Homemade salmon fish finger with homemade wedges and roasted carrot and parsnip
Chef:
First 1000 Days
450g salmon
50g plain flour
1 egg lightly beaten
50g breadcrumbs
1/2 tsp paprika
For the wedges:
6 medium rooster potatoes
1 tsp black pepper
1 tbsp olive oil
For the roasted carrot
& parsnip:
3 medium parsnips, peeled and
cut into bite-size pieces
4 medium carrots, peeled and
cut into bite-size pieces
2 tbsp olive oil
1 tsp black pepper
2 tsps mixed herbs
Wedges:
Preheat the oven to Gas 4/ 180°C.
Scrub the potatoes and cut into chunky wedges.
Drizzle with the olive oil and sprinkle over the black pepper.
Place on a baking tray lined with parchment. Bake for 30-35 minutes.
Roast Vegetables:
Place the carrots and parsnips in a bowl.

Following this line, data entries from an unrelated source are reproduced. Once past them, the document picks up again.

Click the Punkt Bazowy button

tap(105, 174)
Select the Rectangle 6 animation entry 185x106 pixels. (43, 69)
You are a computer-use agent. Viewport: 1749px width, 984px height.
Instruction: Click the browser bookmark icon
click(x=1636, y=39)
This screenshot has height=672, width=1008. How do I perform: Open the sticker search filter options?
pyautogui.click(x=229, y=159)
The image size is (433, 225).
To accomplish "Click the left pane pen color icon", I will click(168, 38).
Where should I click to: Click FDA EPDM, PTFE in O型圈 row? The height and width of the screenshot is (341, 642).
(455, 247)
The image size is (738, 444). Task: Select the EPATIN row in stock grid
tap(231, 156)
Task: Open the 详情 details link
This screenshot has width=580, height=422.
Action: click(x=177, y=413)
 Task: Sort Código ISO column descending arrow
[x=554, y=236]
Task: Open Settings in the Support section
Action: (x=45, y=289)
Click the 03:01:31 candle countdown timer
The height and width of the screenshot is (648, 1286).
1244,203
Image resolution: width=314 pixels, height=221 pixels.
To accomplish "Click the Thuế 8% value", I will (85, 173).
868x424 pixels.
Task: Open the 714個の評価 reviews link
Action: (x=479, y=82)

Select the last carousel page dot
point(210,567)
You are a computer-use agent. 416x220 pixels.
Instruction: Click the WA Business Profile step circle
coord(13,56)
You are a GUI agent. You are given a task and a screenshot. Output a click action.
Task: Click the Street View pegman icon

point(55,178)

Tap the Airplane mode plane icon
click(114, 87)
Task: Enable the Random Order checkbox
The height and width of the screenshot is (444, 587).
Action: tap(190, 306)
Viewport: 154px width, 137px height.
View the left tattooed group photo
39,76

Add the oil, pepper and mixed herbs and combine thoroughly.
Place the veg on a baking tray lined with parchment.
Bake for 25-30 minutes, tossing halfway through.
Fish Fingers:
Meanwhile, cut the fish into lengths and remove any skin and bones.
Combine the paprika and breadcrumbs.
Coat each fish piece in flour and then dip into beaten egg. Roll the fish pieces in the breadcrumbs.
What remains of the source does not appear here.